- EXERCISE OBJECTIVE: Start the copy at the line containing "393x295 pixels." and run it through the last line of the records. Repeat each line exactly; omit pictures.
RECORDS FOR THE EXERCISE START
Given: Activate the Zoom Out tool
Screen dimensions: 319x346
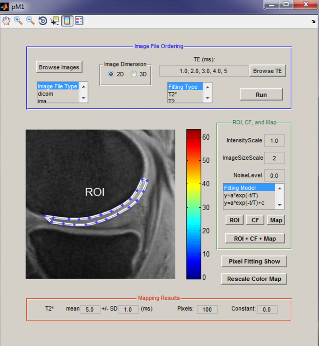Looking at the screenshot, I should tap(30, 21).
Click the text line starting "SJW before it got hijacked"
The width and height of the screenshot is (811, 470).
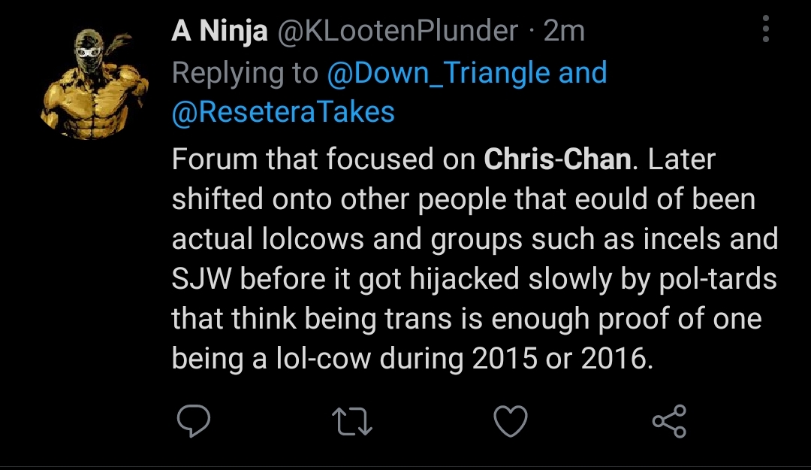point(474,279)
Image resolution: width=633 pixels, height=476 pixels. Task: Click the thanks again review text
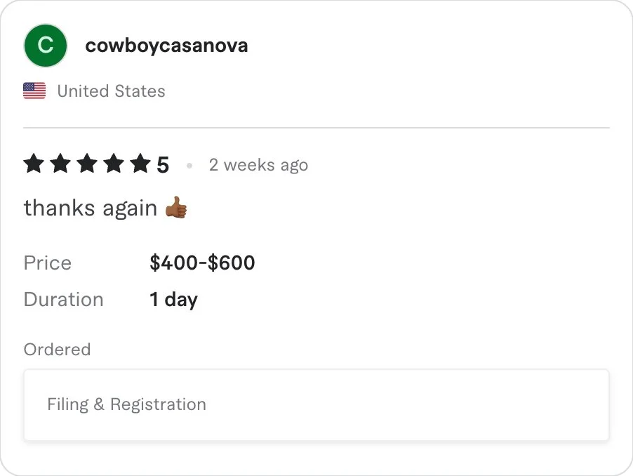(90, 208)
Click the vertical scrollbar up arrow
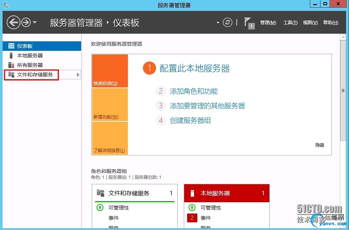 pyautogui.click(x=343, y=37)
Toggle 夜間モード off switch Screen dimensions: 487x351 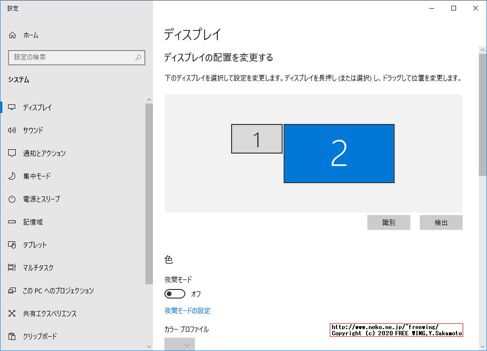175,294
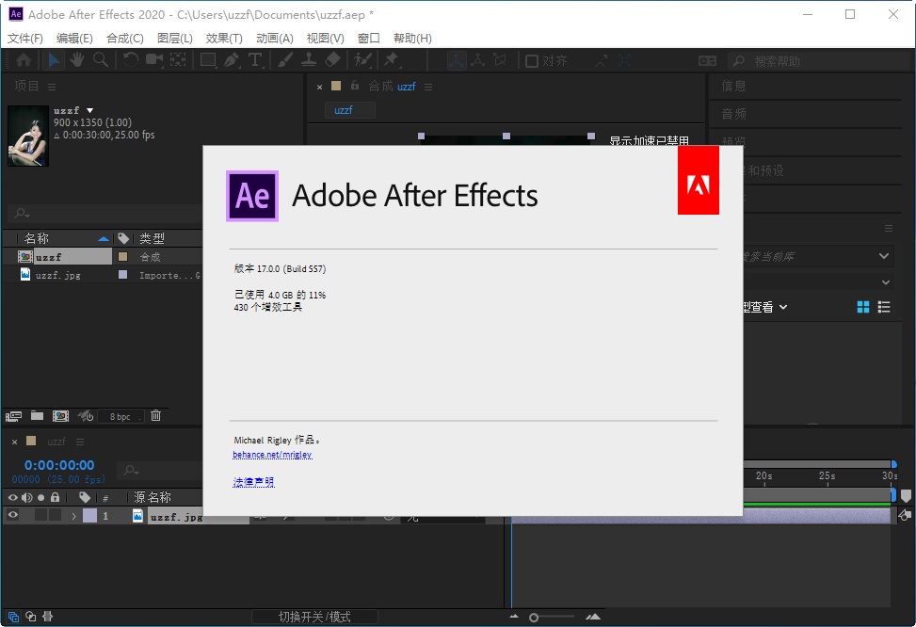The height and width of the screenshot is (627, 916).
Task: Select the Hand tool
Action: click(77, 60)
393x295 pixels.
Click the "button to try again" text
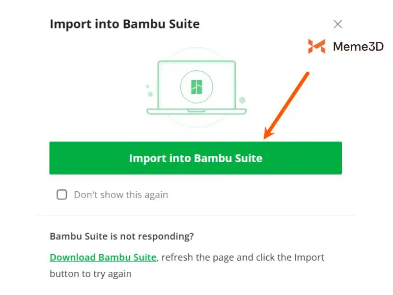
RECORDS FOR THE EXERCISE END
- EXERCISE RESULT:
393x295 pixels.
Click the "button to try again" text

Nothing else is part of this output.